▸ DATA FOR ANALYSIS:
* * * *

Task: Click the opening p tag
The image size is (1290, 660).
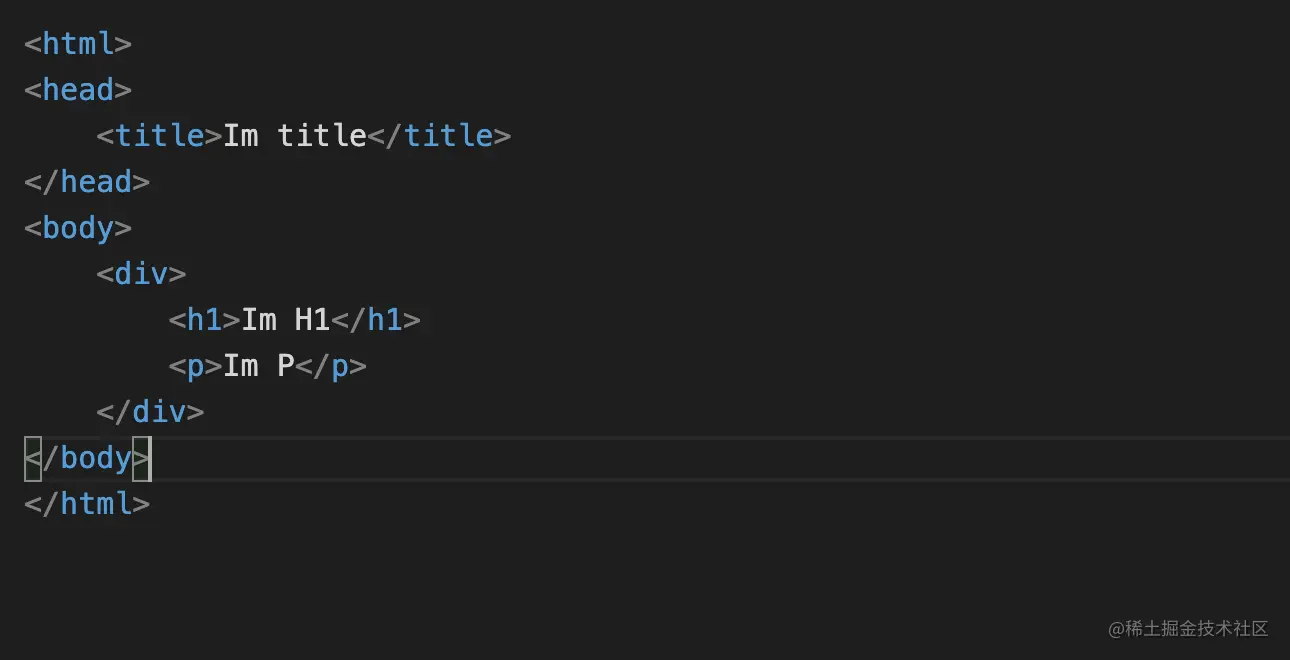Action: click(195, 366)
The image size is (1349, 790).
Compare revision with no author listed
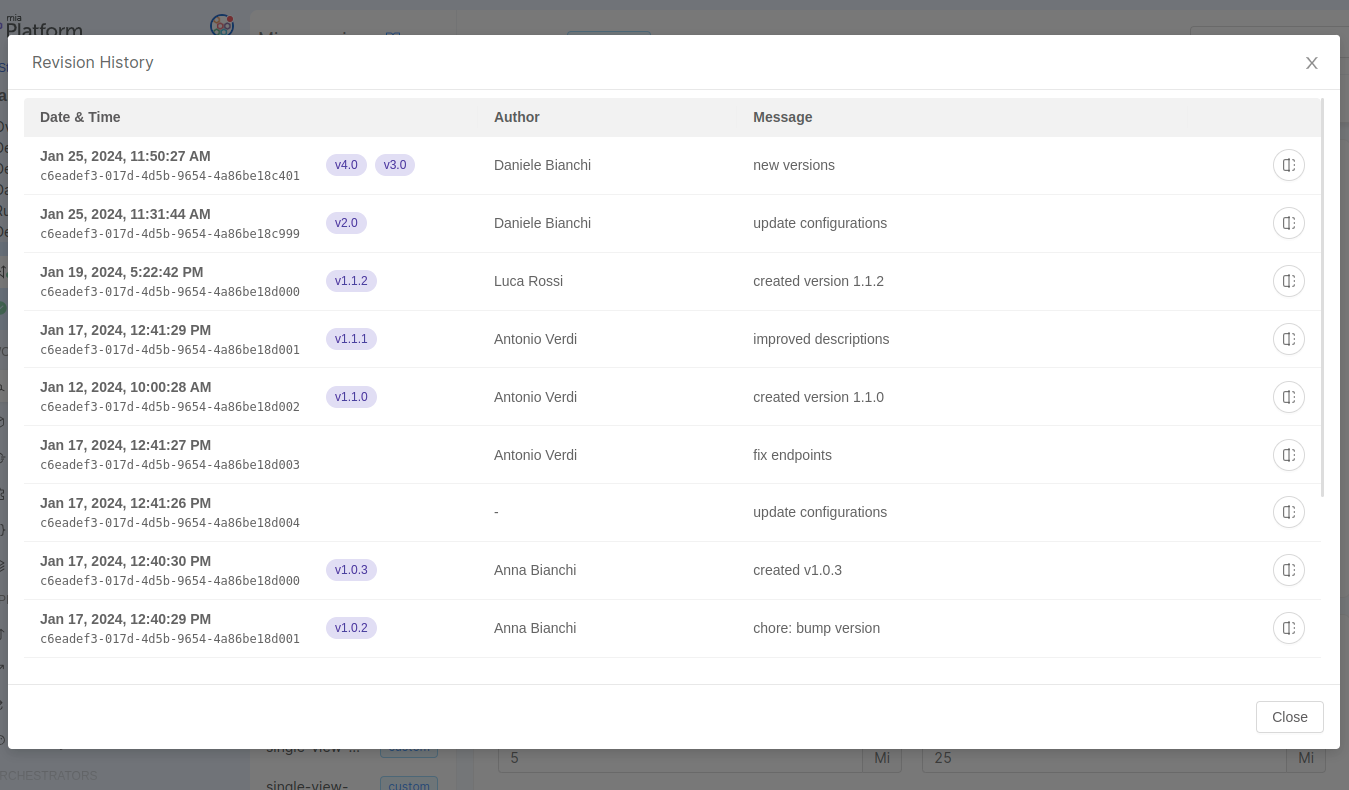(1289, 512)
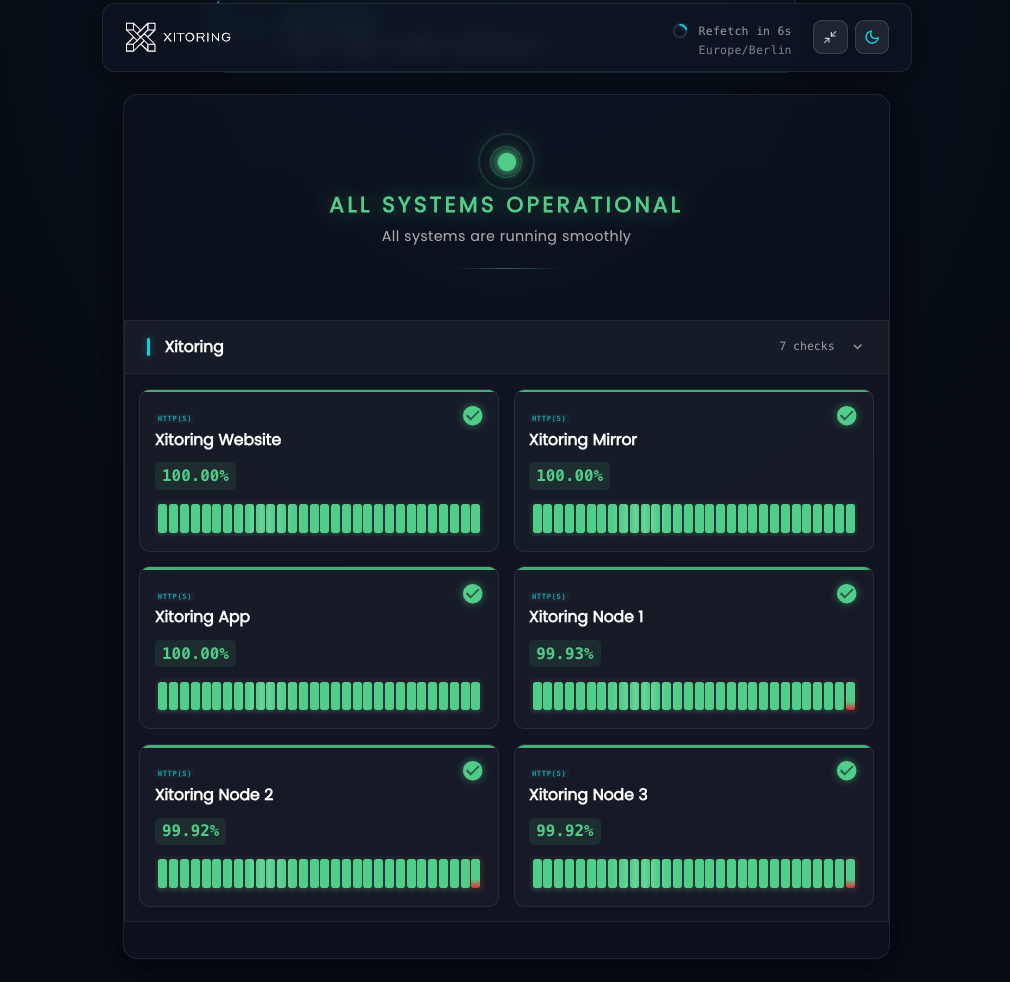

* * * *

Instructions for the listing above: set down every entry exactly and drop any image.

Task: Click the opening p tag
The image size is (1290, 660).
Action: click(195, 366)
The image size is (1349, 790).
Compare revision with no author listed
(1289, 512)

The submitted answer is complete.